R.C. Pro-Am is a racing game developed by Rare and published by Nintendo for the Nintendo Entertainment System. It was released in North America in February 1988, and then in Europe on 15 April. Presented in an overhead isometric perspective, a single player races a radio-controlled car around a series of tracks in vehicular combat. Each track qualifies its top three racers for the next track. Collectible power-up items improve performance, hazards include rain puddles and oil slicks, and missiles and bombs can temporarily disable opponents. Originally titled Pro Am Racing, it was ported to the Sega Genesis in 1992 as Championship Pro-Am, an enhanced remake with enhanced graphics and additional features. R.C. Pro-Am spawned two sequels: Super R.C. Pro-Am in 1991, and R.C. Pro-Am II in 1992.

As one of Rare's first successful NES games, R.C. Pro-Am was well-received for its visuals, sound, gameplay, and enjoyability. Its overhead perspective distinguishes it from earlier first-person racing games. It inspired subsequent games such as Super Off Road, Rock n' Roll Racing, and the Mario Kart series. It has appeared in many "top games of all time" lists and is regarded as one of the best of the NES library. It was re-released in Rare's 2015 Rare Replay compilation for the Xbox One, and on the Nintendo Classics service on February 21, 2024.

==Gameplay==
R.C. Pro-Am is a racing video game in which a player races a radio-controlled car against three opponents around a track from an overhead isometric perspective. The horizontal control pad buttons steer left or right, and the other buttons accelerate, fire weapons, and pause the game. Across 32 tracks, the top three of four racers qualify for each next race or reach a game over. Two continues can restart the previous race, losing all points. Each track gives a trophy, and a high score yields larger "High Score Trophies", leading up to the "Super Trophy".

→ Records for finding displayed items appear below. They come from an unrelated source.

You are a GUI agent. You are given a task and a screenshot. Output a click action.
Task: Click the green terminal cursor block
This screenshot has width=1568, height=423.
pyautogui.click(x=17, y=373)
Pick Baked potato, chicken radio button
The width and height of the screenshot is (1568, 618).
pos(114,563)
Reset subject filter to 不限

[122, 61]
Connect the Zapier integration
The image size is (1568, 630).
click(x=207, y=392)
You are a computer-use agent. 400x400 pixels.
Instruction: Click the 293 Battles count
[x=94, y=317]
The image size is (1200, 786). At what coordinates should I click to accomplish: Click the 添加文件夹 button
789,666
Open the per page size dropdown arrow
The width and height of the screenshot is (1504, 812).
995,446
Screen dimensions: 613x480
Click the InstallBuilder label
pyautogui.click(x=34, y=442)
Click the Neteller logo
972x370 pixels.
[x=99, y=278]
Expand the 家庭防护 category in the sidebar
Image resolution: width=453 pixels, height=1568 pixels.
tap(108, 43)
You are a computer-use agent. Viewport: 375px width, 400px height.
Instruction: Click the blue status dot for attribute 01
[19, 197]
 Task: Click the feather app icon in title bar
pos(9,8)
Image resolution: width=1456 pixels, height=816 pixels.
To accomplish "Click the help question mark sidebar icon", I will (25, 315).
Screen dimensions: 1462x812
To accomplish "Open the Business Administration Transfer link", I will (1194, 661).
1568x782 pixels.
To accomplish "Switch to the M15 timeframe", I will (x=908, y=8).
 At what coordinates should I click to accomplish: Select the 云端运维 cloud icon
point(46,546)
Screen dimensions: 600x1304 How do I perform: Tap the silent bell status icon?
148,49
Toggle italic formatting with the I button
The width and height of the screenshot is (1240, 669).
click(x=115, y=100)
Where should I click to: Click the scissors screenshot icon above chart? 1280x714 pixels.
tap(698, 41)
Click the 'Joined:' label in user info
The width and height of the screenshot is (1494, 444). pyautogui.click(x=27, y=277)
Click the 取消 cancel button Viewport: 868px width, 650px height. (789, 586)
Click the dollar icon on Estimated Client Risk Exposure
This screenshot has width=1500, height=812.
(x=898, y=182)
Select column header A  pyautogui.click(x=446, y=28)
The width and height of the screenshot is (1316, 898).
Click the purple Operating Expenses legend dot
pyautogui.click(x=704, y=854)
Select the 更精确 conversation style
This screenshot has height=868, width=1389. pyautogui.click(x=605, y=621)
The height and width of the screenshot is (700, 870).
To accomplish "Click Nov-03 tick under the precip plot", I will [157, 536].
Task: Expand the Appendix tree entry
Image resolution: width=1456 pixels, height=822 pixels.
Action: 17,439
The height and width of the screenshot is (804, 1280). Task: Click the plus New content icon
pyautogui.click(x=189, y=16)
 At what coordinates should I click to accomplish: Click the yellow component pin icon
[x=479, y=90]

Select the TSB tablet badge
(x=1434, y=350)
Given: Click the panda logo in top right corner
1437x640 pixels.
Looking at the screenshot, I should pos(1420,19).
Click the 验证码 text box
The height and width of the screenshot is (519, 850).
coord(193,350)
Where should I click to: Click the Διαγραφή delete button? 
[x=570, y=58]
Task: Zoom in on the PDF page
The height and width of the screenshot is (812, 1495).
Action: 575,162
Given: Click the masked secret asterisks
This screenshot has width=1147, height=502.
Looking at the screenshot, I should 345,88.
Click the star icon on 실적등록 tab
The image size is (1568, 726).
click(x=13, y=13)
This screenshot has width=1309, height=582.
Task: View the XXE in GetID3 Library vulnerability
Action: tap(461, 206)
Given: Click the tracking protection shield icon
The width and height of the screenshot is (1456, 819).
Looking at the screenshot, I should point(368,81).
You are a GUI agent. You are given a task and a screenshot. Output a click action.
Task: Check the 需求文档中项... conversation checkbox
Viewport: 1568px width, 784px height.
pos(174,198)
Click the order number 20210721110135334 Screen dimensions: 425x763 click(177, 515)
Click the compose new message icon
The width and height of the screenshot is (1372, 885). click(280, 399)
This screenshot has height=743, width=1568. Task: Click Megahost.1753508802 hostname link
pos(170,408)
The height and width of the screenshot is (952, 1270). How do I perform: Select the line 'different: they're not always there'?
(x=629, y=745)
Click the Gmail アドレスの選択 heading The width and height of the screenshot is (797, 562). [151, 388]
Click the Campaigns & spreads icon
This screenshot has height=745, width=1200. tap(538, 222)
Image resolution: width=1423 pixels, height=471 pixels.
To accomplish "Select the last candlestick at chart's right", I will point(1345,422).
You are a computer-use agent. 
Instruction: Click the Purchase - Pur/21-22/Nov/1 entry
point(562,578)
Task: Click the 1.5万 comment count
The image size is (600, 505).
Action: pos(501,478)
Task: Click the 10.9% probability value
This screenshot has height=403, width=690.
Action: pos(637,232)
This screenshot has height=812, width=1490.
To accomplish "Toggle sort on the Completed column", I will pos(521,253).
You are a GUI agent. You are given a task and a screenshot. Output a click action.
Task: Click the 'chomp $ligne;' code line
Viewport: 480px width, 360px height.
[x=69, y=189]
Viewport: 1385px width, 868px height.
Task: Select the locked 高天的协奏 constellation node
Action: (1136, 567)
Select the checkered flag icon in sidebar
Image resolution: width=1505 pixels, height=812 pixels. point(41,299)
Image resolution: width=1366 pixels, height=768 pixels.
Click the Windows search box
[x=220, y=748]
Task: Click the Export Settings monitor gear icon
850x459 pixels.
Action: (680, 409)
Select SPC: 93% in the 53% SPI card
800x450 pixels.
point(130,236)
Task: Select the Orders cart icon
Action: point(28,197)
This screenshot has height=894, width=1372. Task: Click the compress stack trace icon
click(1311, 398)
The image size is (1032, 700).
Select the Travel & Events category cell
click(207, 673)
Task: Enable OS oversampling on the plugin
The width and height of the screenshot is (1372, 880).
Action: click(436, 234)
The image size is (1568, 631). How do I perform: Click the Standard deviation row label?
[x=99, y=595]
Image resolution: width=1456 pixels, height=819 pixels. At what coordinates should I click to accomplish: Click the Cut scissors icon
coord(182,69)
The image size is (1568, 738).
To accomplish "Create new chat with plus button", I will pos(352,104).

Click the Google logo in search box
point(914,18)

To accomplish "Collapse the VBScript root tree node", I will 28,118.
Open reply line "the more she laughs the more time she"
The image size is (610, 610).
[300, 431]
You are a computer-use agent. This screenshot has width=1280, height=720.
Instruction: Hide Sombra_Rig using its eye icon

Twelve unique track configurations are repeated indefinitely. The original box art claims that the game contains "32 tracks of racing thrills" but the 24th track is unofficially the last because it is the largest. Each track after 24 is a repeat from track 1, but with additional features. At track 32, all computer-controlled opponents run at maximum speed and cannot be beaten without weapons. The game has no formal end; players eventually run out of weapons and are eliminated from the race.

The player, represented by the red truck in the center, leads the race while about to collect a "bonus letter" and a roll cage.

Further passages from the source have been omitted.